📢 Adherent patients live longer, have fewer hospitalizations, better labs, and higher quality of life.
Skipping medications even 1-2 times per week significantly increases mortality risk.
⚠️ The cost of non-adherence:
• 2-5x higher mortality – skipping binders, BP meds, and EPO is deadly
• 3x more hospitalizations – fluid overload, hyperkalemia, severe anemia
• Worse lab values – high phosphorus, high PTH, low Hb, unstable BP
• More symptoms – itching, bone pain, fatigue, cramping, shortness of breath
• Higher healthcare costs – more EPO, more IV iron, more emergency dialysis
📚 Why patients skip medications:
• Pill burden (12-19 pills daily is overwhelming)
• Side effects (nausea, constipation, diarrhea, metallic taste)
• Cost (even with insurance, copays add up)
• Forgetfulness (busy lives, complex schedules)
• Denial (feeling "fine" without meds – until crisis)
• Depression (lack of motivation, hopelessness)
• Poor understanding (not knowing WHY each pill matters)
✅ What we can do to improve adherence:
• Simplify regimens – once-daily dosing when possible, lower pill burden binders
• Educate patients – explain WHY each medication matters (not just "take this")
• Pill organizers – weekly boxes, blister packs, smartphone reminders
• Address side effects – switch binders, adjust timing, treat constipation
• Involve family – support at home improves adherence dramatically
• Screen for depression – treat depression to improve motivation
Typical Daily Pill Burden for a Dialysis Patient
| Medication Class | Typical Number of Pills/Day | Consequence of Skipping |
| Phosphate Binders | 4-9 | High phosphorus → vascular calcification → death |
| Blood Pressure Medications | 2-4 | Hypertension → stroke, heart attack, LVH |
| Vitamin D analogs | 1-3 | High PTH → bone disease, fractures |
| Erythropoiesis-stimulating agents (injections) | 1-2/week | Severe anemia → fatigue, heart failure, death |
| Iron supplements | 1 | Iron deficiency anemia → fatigue, transfusions |
| Bicarbonate | 1-4 | Metabolic acidosis → muscle wasting, bone loss |
| Other (cardiac, GI, etc.) | 2-5 | Varies by medication |
| TOTAL | 12-19+ pills/day | Each missed pill shortens life |
🩺 The hidden problem – binder non-adherence:
Phosphate binders are the most commonly skipped medication because:
• They must be taken WITH every meal (not before, not after)
• Side effects (constipation, nausea, fullness)
• High pill burden (up to 9 pills/day for sevelamer)
Solution: Consider lower-pill-burden binders (iron-based: 4 pills/day), educate on timing, treat constipation aggressively.
🏥 Practical recommendations for our dialysis unit
- Screen for non-adherence monthly – ask "How many doses did you miss in the past week?" (non-judgmental).
- Review pill burden – can we reduce pills?

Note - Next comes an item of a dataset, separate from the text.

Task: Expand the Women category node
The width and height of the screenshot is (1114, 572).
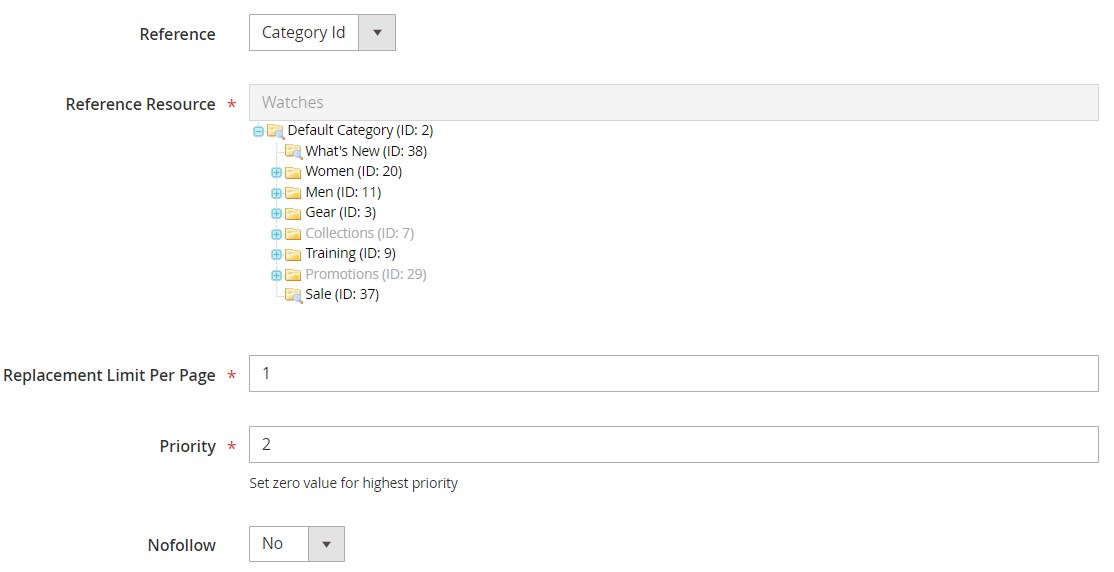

Switch to once-daily? Lower pill count binders?
- Use objective measures – phosphorus level = binder adherence, potassium level = diet/dialysis adherence, Hb/ferritin = EPO/iron adherence.

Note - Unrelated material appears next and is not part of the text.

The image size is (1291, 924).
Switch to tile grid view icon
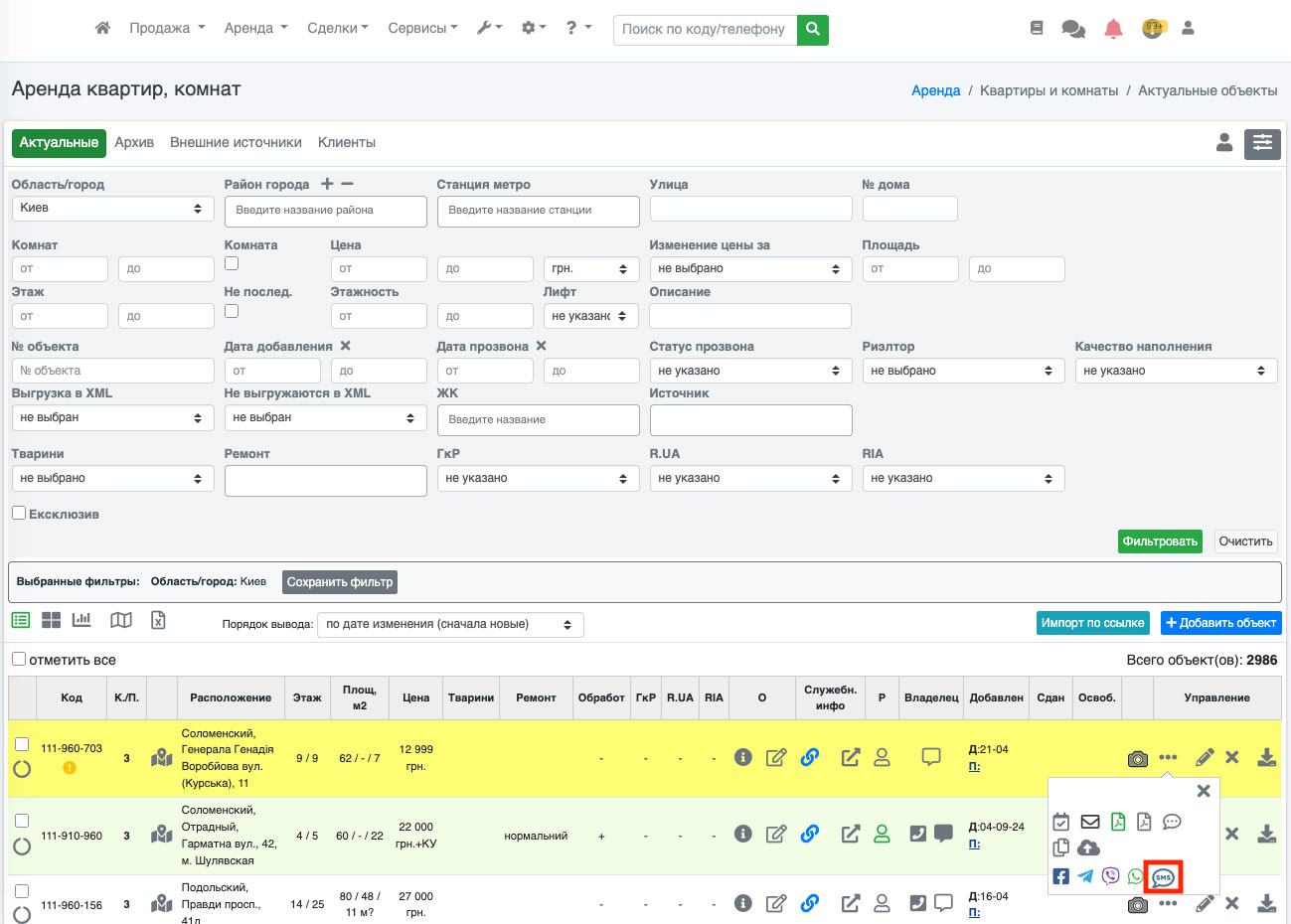(x=52, y=620)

- Connect labs to behavior – show patients their own chart: "When you took your binders, your phosphorus was 5.2. When you skipped, it was 7.8."

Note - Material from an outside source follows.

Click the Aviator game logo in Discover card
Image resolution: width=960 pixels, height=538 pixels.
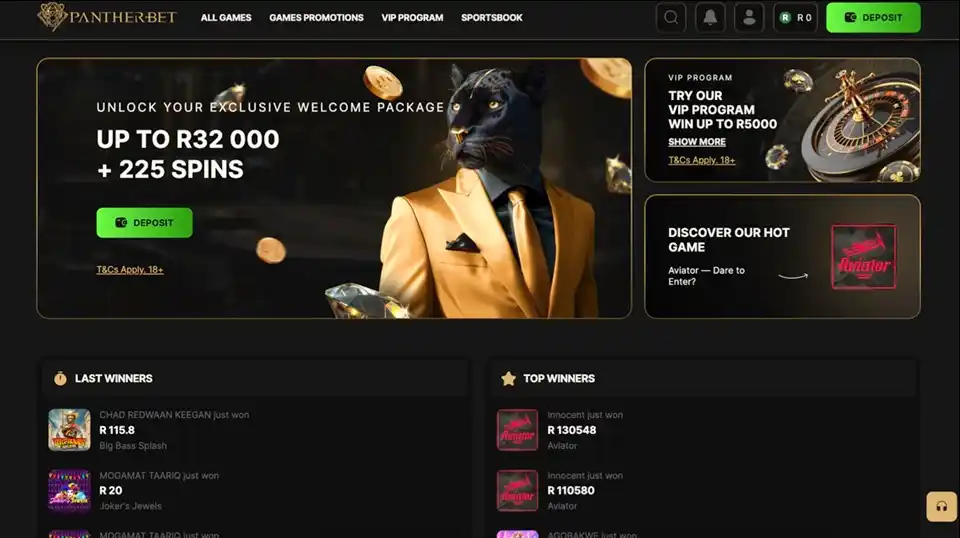coord(863,256)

- Provide adherence tools – pill organizers, blister packs, smartphone apps, family education.
- Celebrate improvements – when labs improve, acknowledge the patient's effort explicitly.
🎯 Final conclusion
Medications save lives – but only if taken correctly. Our own data (below) will likely show that adherent patients have phosphorus <5.5, Hb >10, stable BP, and minimal hospitalizations. Non-adherent patients have the opposite.
Call to action: Review every patient with phosphorus >6.0, Hb <9, or BP >160/90. Ask: "Is this patient taking their medications as prescribed?" If not, find out why and fix the barrier.